## EXTRACTED RECORDS

______

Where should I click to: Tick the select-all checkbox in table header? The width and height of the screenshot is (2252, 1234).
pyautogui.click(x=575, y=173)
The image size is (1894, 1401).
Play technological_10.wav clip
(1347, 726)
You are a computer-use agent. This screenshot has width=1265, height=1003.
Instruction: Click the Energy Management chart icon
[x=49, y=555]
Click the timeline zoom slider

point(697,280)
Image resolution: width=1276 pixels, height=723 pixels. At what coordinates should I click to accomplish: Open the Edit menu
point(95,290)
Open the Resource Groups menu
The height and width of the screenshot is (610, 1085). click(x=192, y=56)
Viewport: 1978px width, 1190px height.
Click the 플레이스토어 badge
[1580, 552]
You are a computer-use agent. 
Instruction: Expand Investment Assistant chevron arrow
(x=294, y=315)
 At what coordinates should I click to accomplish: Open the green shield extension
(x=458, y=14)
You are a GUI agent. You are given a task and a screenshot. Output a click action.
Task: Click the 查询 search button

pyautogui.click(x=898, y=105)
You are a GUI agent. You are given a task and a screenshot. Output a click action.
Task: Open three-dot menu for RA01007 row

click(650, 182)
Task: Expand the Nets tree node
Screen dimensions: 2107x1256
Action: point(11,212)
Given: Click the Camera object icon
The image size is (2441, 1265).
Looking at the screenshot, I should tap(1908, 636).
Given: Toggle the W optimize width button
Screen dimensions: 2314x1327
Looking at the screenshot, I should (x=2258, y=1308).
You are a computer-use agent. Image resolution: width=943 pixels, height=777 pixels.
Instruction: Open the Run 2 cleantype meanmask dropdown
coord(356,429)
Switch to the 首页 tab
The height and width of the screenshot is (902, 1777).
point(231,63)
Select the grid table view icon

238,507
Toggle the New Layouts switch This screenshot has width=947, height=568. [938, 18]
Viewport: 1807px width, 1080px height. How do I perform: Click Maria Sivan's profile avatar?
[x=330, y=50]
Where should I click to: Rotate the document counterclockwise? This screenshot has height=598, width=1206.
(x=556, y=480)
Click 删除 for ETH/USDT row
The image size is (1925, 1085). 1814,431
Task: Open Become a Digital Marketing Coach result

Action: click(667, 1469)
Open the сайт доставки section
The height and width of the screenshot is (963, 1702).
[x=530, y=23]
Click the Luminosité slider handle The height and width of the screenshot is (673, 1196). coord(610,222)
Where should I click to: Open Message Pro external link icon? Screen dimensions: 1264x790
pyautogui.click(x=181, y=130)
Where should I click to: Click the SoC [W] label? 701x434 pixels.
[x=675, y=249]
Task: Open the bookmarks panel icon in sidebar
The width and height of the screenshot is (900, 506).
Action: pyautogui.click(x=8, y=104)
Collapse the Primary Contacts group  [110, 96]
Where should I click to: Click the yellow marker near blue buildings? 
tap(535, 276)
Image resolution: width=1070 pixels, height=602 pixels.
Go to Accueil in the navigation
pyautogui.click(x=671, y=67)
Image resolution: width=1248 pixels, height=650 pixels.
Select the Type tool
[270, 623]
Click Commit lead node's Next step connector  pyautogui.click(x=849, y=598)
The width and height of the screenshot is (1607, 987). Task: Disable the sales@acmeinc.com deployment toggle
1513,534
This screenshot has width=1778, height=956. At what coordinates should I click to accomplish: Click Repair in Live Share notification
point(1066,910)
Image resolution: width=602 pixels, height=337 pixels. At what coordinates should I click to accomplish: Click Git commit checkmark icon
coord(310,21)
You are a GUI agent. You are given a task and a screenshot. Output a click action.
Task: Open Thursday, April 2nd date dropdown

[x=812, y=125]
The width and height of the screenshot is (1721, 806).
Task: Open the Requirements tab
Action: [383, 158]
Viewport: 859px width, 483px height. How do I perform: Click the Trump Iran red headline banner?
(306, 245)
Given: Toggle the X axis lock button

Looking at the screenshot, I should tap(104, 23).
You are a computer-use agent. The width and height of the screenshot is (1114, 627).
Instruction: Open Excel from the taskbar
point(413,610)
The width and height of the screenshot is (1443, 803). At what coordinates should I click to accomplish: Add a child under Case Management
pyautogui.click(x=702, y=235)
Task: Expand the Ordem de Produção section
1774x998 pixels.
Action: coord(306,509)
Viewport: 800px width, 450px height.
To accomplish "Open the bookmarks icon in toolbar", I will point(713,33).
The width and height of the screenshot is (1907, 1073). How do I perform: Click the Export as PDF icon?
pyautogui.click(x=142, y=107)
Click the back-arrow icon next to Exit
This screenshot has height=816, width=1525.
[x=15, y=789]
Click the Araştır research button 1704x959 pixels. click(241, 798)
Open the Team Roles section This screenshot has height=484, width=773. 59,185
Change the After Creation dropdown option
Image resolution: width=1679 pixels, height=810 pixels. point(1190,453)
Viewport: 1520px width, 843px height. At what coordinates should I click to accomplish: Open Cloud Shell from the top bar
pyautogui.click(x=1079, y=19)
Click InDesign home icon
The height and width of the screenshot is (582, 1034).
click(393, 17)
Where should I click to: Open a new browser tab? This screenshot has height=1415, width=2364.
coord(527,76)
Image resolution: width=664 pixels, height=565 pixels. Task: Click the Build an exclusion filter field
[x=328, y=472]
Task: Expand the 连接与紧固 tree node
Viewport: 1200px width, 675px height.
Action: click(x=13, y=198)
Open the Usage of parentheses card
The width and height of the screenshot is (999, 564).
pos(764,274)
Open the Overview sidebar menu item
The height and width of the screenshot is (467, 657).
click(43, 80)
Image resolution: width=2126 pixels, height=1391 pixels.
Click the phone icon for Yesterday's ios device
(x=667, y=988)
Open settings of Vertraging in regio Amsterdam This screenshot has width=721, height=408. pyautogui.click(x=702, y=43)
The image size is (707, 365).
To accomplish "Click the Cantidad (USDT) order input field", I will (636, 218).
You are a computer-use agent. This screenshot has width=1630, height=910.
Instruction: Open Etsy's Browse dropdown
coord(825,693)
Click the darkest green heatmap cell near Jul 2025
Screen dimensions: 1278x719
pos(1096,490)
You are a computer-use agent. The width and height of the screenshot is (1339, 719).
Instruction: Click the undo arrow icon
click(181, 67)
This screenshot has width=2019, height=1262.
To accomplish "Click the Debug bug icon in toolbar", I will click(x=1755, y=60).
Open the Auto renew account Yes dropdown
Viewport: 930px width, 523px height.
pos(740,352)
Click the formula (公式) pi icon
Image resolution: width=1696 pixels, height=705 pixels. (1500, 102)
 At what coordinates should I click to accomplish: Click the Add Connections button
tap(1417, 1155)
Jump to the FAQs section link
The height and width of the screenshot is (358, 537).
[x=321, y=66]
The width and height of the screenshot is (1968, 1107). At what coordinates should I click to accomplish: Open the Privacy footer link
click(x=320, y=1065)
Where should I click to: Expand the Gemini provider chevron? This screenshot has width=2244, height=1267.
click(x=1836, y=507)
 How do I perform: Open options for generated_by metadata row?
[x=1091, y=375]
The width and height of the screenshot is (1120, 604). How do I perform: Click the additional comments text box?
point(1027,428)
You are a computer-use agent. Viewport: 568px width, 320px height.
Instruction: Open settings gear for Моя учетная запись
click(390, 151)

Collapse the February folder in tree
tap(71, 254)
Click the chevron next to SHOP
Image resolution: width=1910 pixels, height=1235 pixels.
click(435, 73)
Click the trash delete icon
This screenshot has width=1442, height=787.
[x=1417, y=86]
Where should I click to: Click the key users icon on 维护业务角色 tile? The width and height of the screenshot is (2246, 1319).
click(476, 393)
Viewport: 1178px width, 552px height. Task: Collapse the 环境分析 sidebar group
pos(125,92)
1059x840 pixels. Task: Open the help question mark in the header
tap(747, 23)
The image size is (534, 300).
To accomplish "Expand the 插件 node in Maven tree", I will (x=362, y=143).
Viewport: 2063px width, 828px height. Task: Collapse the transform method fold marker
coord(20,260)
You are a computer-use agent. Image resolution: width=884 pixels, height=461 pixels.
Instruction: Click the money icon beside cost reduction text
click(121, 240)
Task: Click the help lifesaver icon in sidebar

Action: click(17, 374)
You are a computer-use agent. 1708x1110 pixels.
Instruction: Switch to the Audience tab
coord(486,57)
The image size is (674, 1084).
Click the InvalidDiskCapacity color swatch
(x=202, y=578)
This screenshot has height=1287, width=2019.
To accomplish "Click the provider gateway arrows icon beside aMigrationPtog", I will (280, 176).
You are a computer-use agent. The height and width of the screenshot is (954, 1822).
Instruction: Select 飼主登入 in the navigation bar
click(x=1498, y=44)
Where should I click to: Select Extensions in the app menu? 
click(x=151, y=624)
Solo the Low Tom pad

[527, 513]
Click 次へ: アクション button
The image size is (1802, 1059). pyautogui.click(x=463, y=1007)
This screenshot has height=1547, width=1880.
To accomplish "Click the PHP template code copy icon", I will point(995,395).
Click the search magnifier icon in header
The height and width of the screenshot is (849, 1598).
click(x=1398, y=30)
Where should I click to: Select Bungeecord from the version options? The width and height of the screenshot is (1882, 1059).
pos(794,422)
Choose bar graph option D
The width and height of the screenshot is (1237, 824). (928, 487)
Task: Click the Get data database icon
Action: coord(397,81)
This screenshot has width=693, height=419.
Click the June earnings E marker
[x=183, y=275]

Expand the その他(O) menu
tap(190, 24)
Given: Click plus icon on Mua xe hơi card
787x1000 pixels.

______

## REQUIREMENT
From the records above, quote only the lines running from the line with "The width and height of the screenshot is (1120, 604)." to the line with "The image size is (534, 300).", both lines included.

## RESPONSE FOR THIS EXERCISE
The width and height of the screenshot is (1120, 604). How do I perform: Click the additional comments text box?
point(1027,428)
You are a computer-use agent. Viewport: 568px width, 320px height.
Instruction: Open settings gear for Моя учетная запись
click(390, 151)

Collapse the February folder in tree
tap(71, 254)
Click the chevron next to SHOP
Image resolution: width=1910 pixels, height=1235 pixels.
click(435, 73)
Click the trash delete icon
This screenshot has width=1442, height=787.
[x=1417, y=86]
Where should I click to: Click the key users icon on 维护业务角色 tile? The width and height of the screenshot is (2246, 1319).
click(476, 393)
Viewport: 1178px width, 552px height. Task: Collapse the 环境分析 sidebar group
pos(125,92)
1059x840 pixels. Task: Open the help question mark in the header
tap(747, 23)
The image size is (534, 300).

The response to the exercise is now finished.